Apple controls presentation in IBM partnership as salespeople use Macs, Keynote to push iOS in enterprise
While Apple and IBM's enterprise partnership is specifically about iOS devices, Apple has also insisted that IBM's salespeople use Mac hardware when making their pitches to customers, ensuring that the company's tightly integrated ecosystem remains in focus.
IBM's salespeople have been forbidden from using Windows PCs or other devices, analyst Steven Milunovich of UBS said in a note to investors on Monday. When courting potential customers, IBM salespeople are reportedly required to "only" use Mac hardware and also to use Apple's own Keynote software for any presentations.
To Milunovich, this information dictates that Apple is in control in its relationship with IBM. The two longtime rivals now target very different markets, and their lack of direct competition has made for a unique and advantageous partnership.

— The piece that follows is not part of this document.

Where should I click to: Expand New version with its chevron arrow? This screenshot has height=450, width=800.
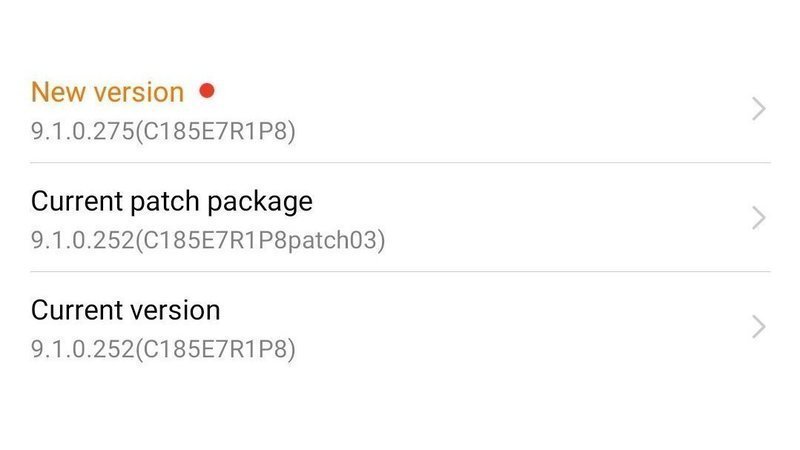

Milunovich sees potential upside to the Apple-IBM deal, as Apple needs help in marketing its products to enterprise customers, while IBM is looking to gain a foothold in the mobile space.
As part of the deal, IBM has been developing enterprise-focused applications for iPad that are designed to cater to businesses' targeted needs. The first ten applications released by IBM were so-called "vertical" apps, which target specific businesses in a more narrow fashion.
Those first, vertical applications focused on banking, retail, and airlines. But with more than 100 industry apps in the works, Milunovich has learned that IBM is also planning to add so-called "horizontal," or broader appealing enterprise apps over time.
Specifically, IBM is said to be working on horizontal apps such as supply chain capabilities, which he believes will further bolster the MobileFirst for iOS initiative.
With iPad sales on the decline, Milunovich admitted that Apple's tablet sales need help to return to growth. In his note on Monday, he suggested that the rumored 12.9-inch "iPad Pro" could potentially play into Apple's ongoing enterprise push.
UBS has maintained its "buy" rating for AAPL stock with a 12-month price target of $130.